CoLang, as its abbreviated, is a biannual institute for language documentation and revitalization funded by the National Science Foundation and the Linguistic Society of America, and this year it is hosted by the University of Texas at Arlington.  I will be attending the first two weeks that consist of workshops on a variety of practical topics in language documentation!  (After the workshops is a four-week session of intense field methods courses, which, alas, my day job prevents me from attending.)  My fellow attendees will include graduate and undergraduate linguistics students, current linguists with varying levels of experience in fieldwork already, and language activists from native speaker communities from across the Anglophone world.

It’s going to be a wild couple of weeks – I’ll be taking a total of eight different workshop courses, attending one-off intensive seminars, and participating in evening activities.  Can you imagine how thrilled I was to see that one of the planned evening activities is a screening of Star Wars in Navajo??  I’ll be learning the basics of audio recording and analysis, grant writing, transcription, orthography, lexicography, and personal and cultural issues that can arise in fieldwork situations.  One class I’m particularly excited for is a course in song documentation, which is being co-taught by a linguist and an ethnomusicologist who have done fieldwork together.
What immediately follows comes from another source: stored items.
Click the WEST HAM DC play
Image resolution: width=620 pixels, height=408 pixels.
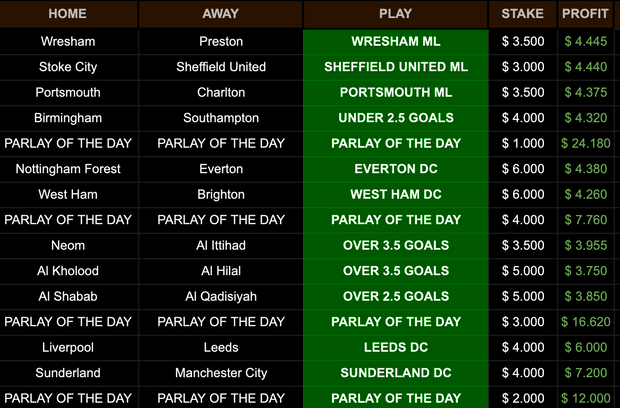[395, 195]
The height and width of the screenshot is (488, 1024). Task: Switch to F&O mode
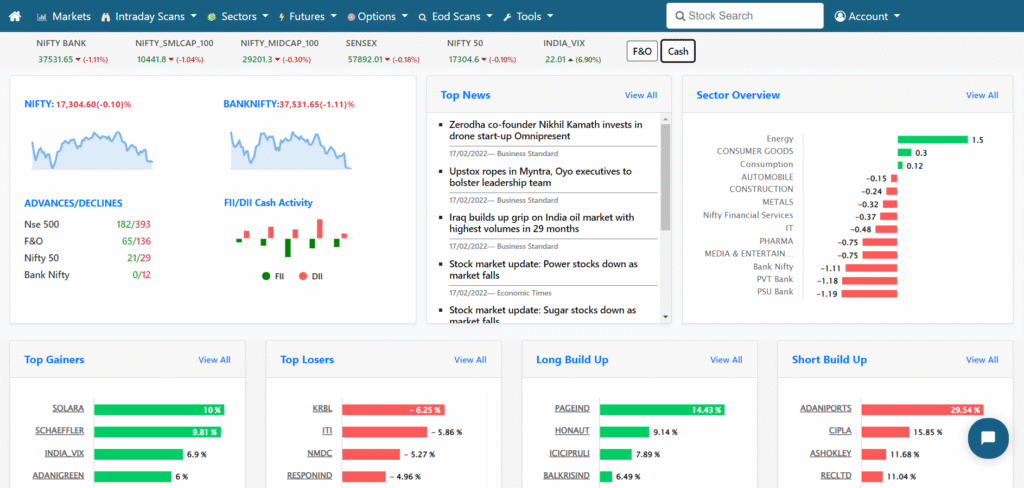[x=641, y=52]
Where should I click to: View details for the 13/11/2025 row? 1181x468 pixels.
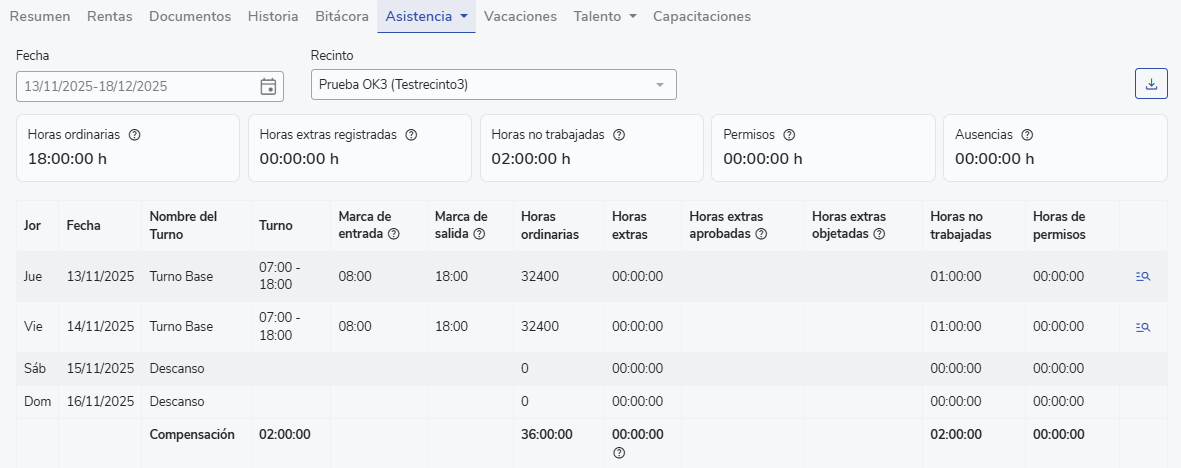click(x=1143, y=276)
I’m fully prepared to be humbled by all the things I don’t yet know.  I’m also fully prepared to feel exactly like a college student all over again, down to the facts that I’ll be bunking in a dorm and eating in the school cafeteria (and the lexicography professor already gave us homework!)  It’s no luxury vacation, but oh my gosh I get to do language work for two solid weeks!

So I expect I’ll have some things to blog about from that 🙂  I will try to keep the exclamation points to a minimum.  But until then, I better figure out how to pack!

Copyright Allison Taylor-Adams.  See About for details.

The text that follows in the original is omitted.